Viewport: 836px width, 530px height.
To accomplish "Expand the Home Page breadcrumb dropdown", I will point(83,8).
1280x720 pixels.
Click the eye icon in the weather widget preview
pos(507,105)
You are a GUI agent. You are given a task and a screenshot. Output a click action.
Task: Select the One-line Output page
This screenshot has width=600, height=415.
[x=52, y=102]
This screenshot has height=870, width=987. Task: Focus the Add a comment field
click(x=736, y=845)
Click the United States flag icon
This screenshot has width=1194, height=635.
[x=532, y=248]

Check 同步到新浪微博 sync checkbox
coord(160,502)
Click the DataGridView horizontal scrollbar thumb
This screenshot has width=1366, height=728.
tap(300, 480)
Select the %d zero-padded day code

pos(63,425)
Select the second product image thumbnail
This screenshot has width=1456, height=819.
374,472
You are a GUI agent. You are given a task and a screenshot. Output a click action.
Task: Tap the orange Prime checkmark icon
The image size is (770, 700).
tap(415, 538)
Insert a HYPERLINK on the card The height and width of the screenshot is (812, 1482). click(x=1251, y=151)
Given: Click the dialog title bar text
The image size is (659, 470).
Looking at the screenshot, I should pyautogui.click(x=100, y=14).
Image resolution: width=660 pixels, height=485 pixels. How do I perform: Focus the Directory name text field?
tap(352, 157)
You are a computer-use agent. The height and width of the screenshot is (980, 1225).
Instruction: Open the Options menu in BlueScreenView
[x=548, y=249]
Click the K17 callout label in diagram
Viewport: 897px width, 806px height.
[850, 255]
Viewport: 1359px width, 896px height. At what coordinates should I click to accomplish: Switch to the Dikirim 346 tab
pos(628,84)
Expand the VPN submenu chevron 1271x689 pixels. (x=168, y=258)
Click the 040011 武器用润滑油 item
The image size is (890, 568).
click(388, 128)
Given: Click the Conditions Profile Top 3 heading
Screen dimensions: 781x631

==================================================

WHAT IS REQUIRED >> Write out the entire listing so that each line matches the original exactly.

SOLUTION >>
Viewport: 836px width, 530px height.
To accomplish "Expand the Home Page breadcrumb dropdown", I will point(83,8).
1280x720 pixels.
Click the eye icon in the weather widget preview
pos(507,105)
You are a GUI agent. You are given a task and a screenshot. Output a click action.
Task: Select the One-line Output page
This screenshot has width=600, height=415.
[x=52, y=102]
This screenshot has height=870, width=987. Task: Focus the Add a comment field
click(x=736, y=845)
Click the United States flag icon
This screenshot has width=1194, height=635.
[x=532, y=248]

Check 同步到新浪微博 sync checkbox
coord(160,502)
Click the DataGridView horizontal scrollbar thumb
This screenshot has width=1366, height=728.
tap(300, 480)
Select the %d zero-padded day code

pos(63,425)
Select the second product image thumbnail
This screenshot has width=1456, height=819.
374,472
You are a GUI agent. You are given a task and a screenshot. Output a click action.
Task: Tap the orange Prime checkmark icon
The image size is (770, 700).
tap(415, 538)
Insert a HYPERLINK on the card The height and width of the screenshot is (812, 1482). click(x=1251, y=151)
Given: Click the dialog title bar text
The image size is (659, 470).
Looking at the screenshot, I should pyautogui.click(x=100, y=14).
Image resolution: width=660 pixels, height=485 pixels. How do I perform: Focus the Directory name text field?
tap(352, 157)
You are a computer-use agent. The height and width of the screenshot is (980, 1225).
Instruction: Open the Options menu in BlueScreenView
[x=548, y=249]
Click the K17 callout label in diagram
Viewport: 897px width, 806px height.
[850, 255]
Viewport: 1359px width, 896px height. At what coordinates should I click to accomplish: Switch to the Dikirim 346 tab
pos(628,84)
Expand the VPN submenu chevron 1271x689 pixels. (x=168, y=258)
Click the 040011 武器用润滑油 item
The image size is (890, 568).
click(388, 128)
Given: Click the Conditions Profile Top 3 heading
Screen dimensions: 781x631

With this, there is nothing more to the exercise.